Pour rien au monde ils ne rentreront dans le Système, qui de toute façon ne leur laisse pas de place. Mais pour vivre, enfin, pour manger et mettre du gazoile dans leur véhicule, il leur fait un peu de monnaie. Alors ils bossent, en saisonniers, ils font les boulots dont plus grand monde ne veut. Et peu leur suffit. Dans les villes, on les appelle les punks à chiens. Ceux du reportage ne sont pas trop atteints pas la drogue ou l’alcool, ces deux fléaux de la rue. La drogue c’est les ecstas, l’alcool c’est la bière. Les ecstas, certains en revendent sur les concerts, les rassemblements, les festivals techno. D’autres touchent le RSA, mais on n’en parle pas dans le doc, assez pudique sur les sujets borderline.
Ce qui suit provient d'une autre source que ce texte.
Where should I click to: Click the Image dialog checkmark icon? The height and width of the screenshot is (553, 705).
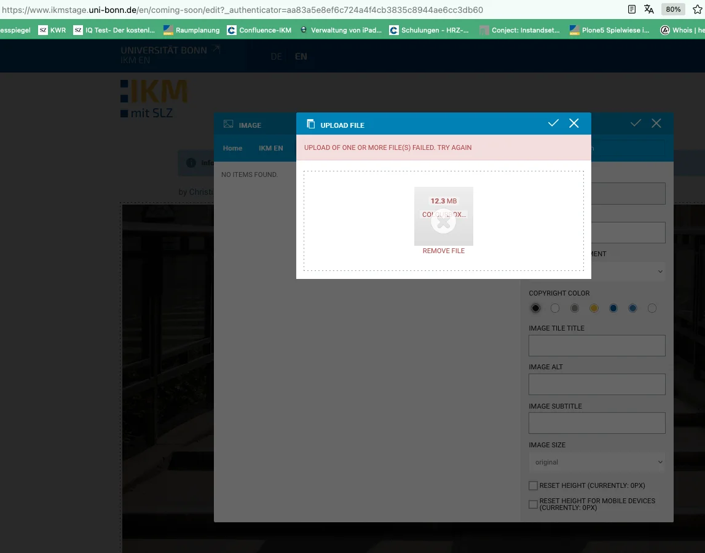point(636,124)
Ces nomades sont prêts à beaucoup de sacrifices pour leur liberté, ou leur sentiment de liberté. En restant sur place, quelque part, c’est peut-être ça qu’ils n’arrivent pas à ressentir. Alors ils bougent, tout le temps. Ils passent de la France à l’Espagne, montent jusqu’en Scandinavie où les jobs sont plus rémunérateurs, mais beaucoup parlent de l’Afrique, où l’on vit avec rien, ou si peu. Pourtant, les deux jeunes filles de 21 ans qui parlent beaucoup de l’Afrique en reviendront vite, et on ne saura pas pourquoi. Deux mois au Maroc, pour deux jeunes filles, même aguerries, c’est peut-être pas si facile...
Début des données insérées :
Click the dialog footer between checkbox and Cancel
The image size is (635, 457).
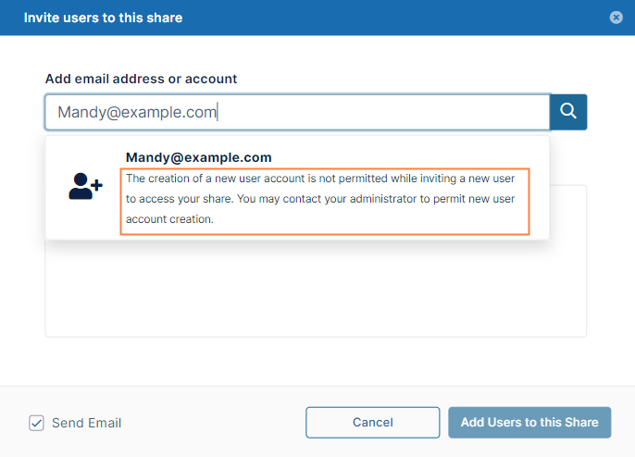pos(213,423)
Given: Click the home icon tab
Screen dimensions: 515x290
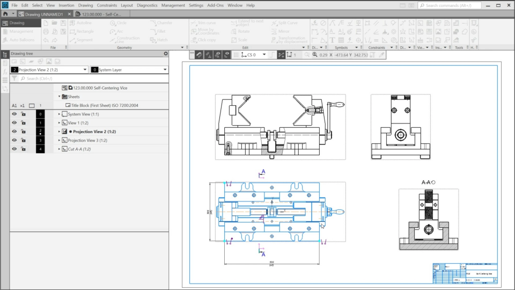Looking at the screenshot, I should 5,14.
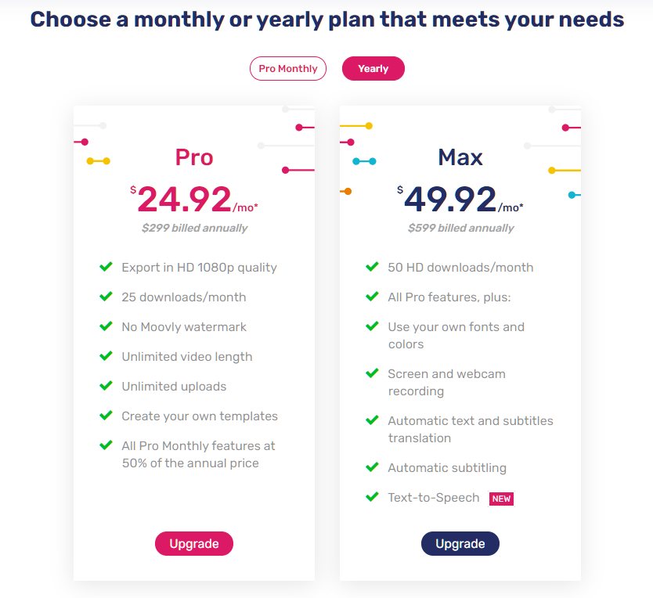Click checkmark beside Create your own templates
This screenshot has height=598, width=653.
(106, 416)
Politiquement, on pourrait s’attendre à des discours de gauche, voire d’extrême gauche, mais ces routards-là n’ont pas l’air concernés par la politique du Système. Leur politique est d’abord une politique de survie, avec la solidarité qui lui est nécessaire. Ils sont débrouillards, ils ont l’esprit pratique, ils récupèrent plus qu’ils ne jettent, c’est une forme d’écologie.